Not sure what started this fad, but I'm okay with this.

I Am A:

True Neutral Human Wizard (3rd Level)

Ability Scores:
Strength- 9
Dexterity- 12
Constitution- 12
Intelligence- 16
Wisdom- 14
Charisma- 12

True Neutral- A true neutral character does what seems to be a good idea. He doesn't feel strongly one way or the other when it comes to good vs. evil or law vs. chaos. Most true neutral characters exhibit a lack of conviction or bias rather than a commitment to neutrality. Such a character thinks of good as better than evil after all, he would rather have good neighbors and rulers than evil ones. Still, he's not personally committed to upholding good in any abstract or universal way. Some true neutral characters, on the other hand, commit themselves philosophically to neutrality. They see good, evil, law, and chaos as prejudices and dangerous extremes. They advocate the middle way of neutrality as the best, most balanced road in the long run. True neutral is the best alignment you can be because it means you act naturally, without prejudice or compulsion. However, true neutral can be a dangerous alignment when it represents apathy, indifference, and a lack of conviction.

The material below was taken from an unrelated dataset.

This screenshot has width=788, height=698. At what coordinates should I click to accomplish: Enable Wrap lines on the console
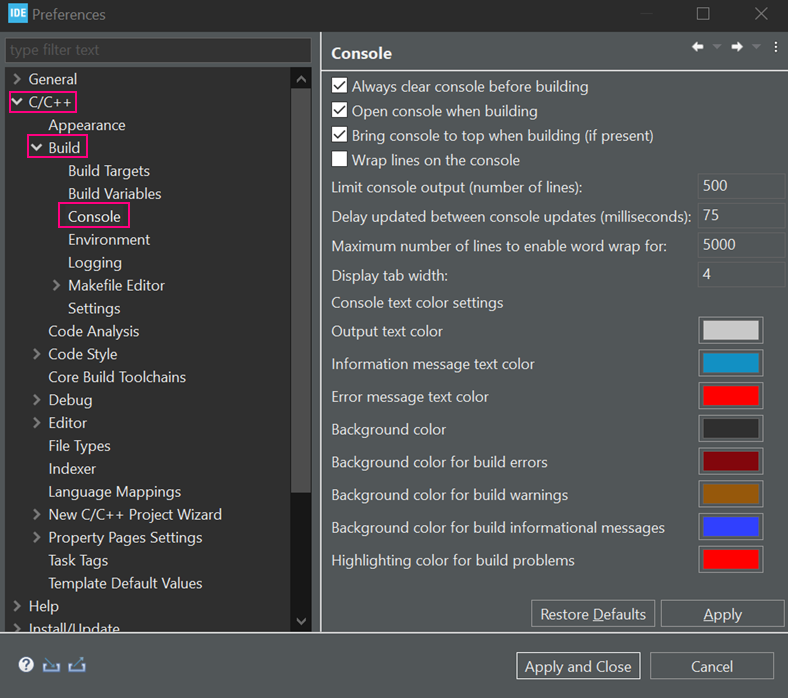(x=340, y=160)
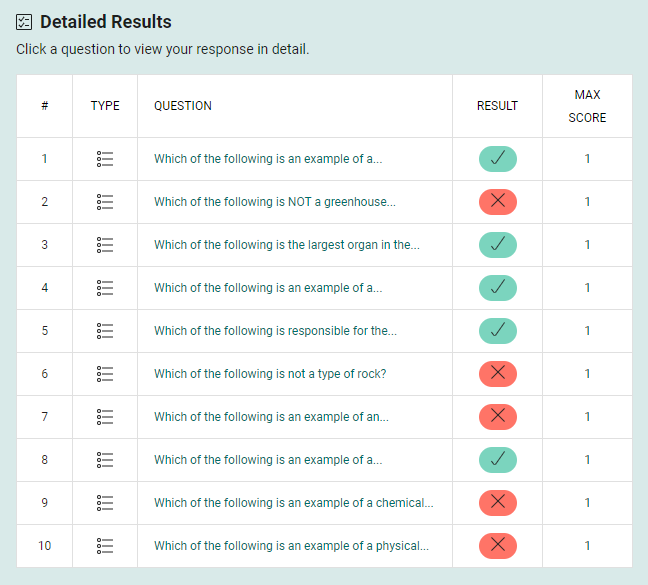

Humans are the most adaptable of the common races. Short generations and a penchant for migration and conquest have made them physically diverse as well. Humans are often unorthodox in their dress, sporting unusual hairstyles, fanciful clothes, tattoos, and the like.

Wizards- Wizards are arcane spellcasters who depend on intensive study to create their magic. To wizards, magic is not a talent but a difficult, rewarding art. When they are prepared for battle, wizards can use their spells to devastating effect. When caught by surprise, they are vulnerable. The wizard's strength is her spells, everything else is secondary. She learns new spells as she experiments and grows in experience, and she can also learn them from other wizards. In addition, over time a wizard learns to manipulate her spells so they go farther, work better, or are improved in some other way. A wizard can call a familiar- a small, magical, animal companion that serves her. With a high Intelligence, wizards are capable of casting very high levels of spells.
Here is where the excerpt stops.